Cela arrive un peu partout, mais à Naples un peu plus: ce syndrome souterrain mais ennuyeux de ceux qui aiment si les événements ne vont pas dans la bonne direction à l'équipe pour laquelle ils applaudissent. Les raisons sont les plus disparates mais, en fin de compte, les mille flux entraînent tous le même bassin: celui du défaitisme de malveillance qui, soyez prudent, est une attitude et des critiques très différents.

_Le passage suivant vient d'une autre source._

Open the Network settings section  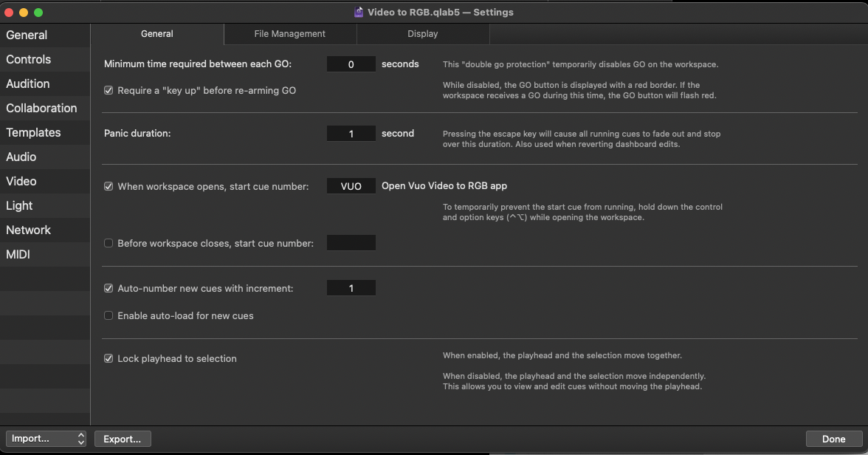tap(28, 230)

Légitime et peut-être même constructif, toxique et adoucissant cela. Les observateurs des choses napolitaines soutiennent que le but de Raspadori contre La Spezia a désamorcé ceux qui étaient prêts à viser les Stiletti contre le mal de ce début de la saison: le chiffre d'affaires mis en œuvre par Luciano Spalletti.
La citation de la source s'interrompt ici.